# READING PASSAGE
BEGIN

Even if you are certain that Lord Elgin stole the marbles from the Parthenon at the turn of the 18th century, his doggedness merits at least an iota of admiration. In his quest to remove and bear home to England choice sections from the ancient Greek monument, Thomas Bruce, seventh earl of Elgin and British ambassador to Constantinople (1799–1803), suffered a litany of woes.

He exhausted his fortune to bribe Turkish officials into submission and had to pay sponge divers to retrieve crates of Parthenon friezes and sculptures from the hull of a hired ship that sank. He and his pregnant wife, Mary, were detained in France as prisoners of war during their return trip to Britain, and the son she bore in custody lived for barely a year. The French released her to escort the infant’s body to the ancestral Elgin home in Scotland, but authorities insisted on keeping her diplomat husband detained. During their forced separation, Mary began an affair that would prompt Lord Elgin to sue for divorce. Lord Byron mocked him in verse. And, having requested £74,000 from the British government for his efforts, he was paid less than half the sum—and the money went directly to his creditors. Ultimately he moved to France to avoid them and died there, penniless, in 1841.

END

# GIVEN INFORMATION
BEGIN

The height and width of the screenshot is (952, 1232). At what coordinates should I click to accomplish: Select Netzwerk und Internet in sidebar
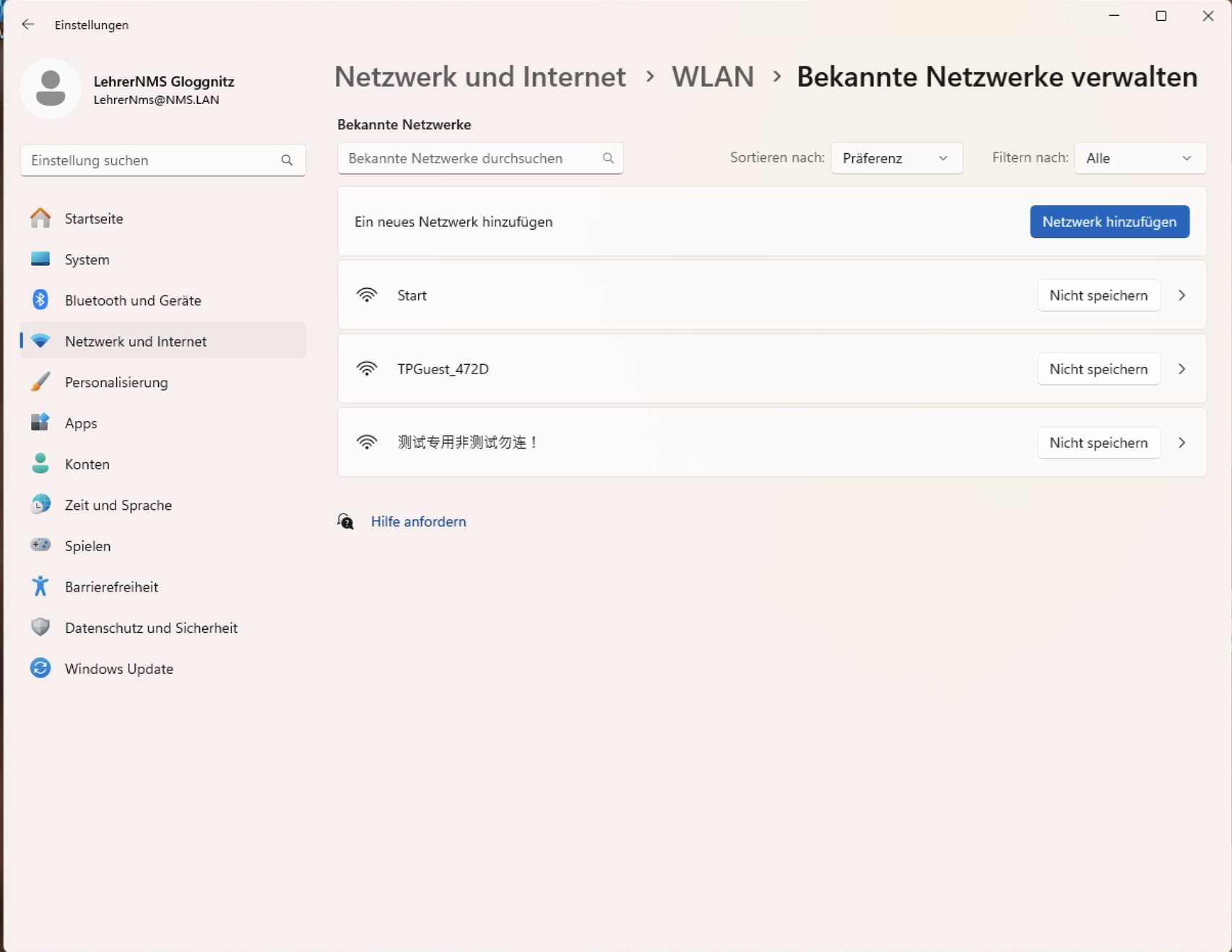point(136,340)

END

# LIST OF TASKS
**a.** From the Lord Elgin passage, list every year written as a four-digit number.
**b.** Restate the Lord Elgin passage starting at "Even if you" and ending at "litany of woes.", switching "marbles" for "statues".

# REPLIES
**a.** 1799, 1803, 1841

**b.**
Even if you are certain that Lord Elgin stole the statues from the Parthenon at the turn of the 18th century, his doggedness merits at least an iota of admiration. In his quest to remove and bear home to England choice sections from the ancient Greek monument, Thomas Bruce, seventh earl of Elgin and British ambassador to Constantinople (1799–1803), suffered a litany of woes.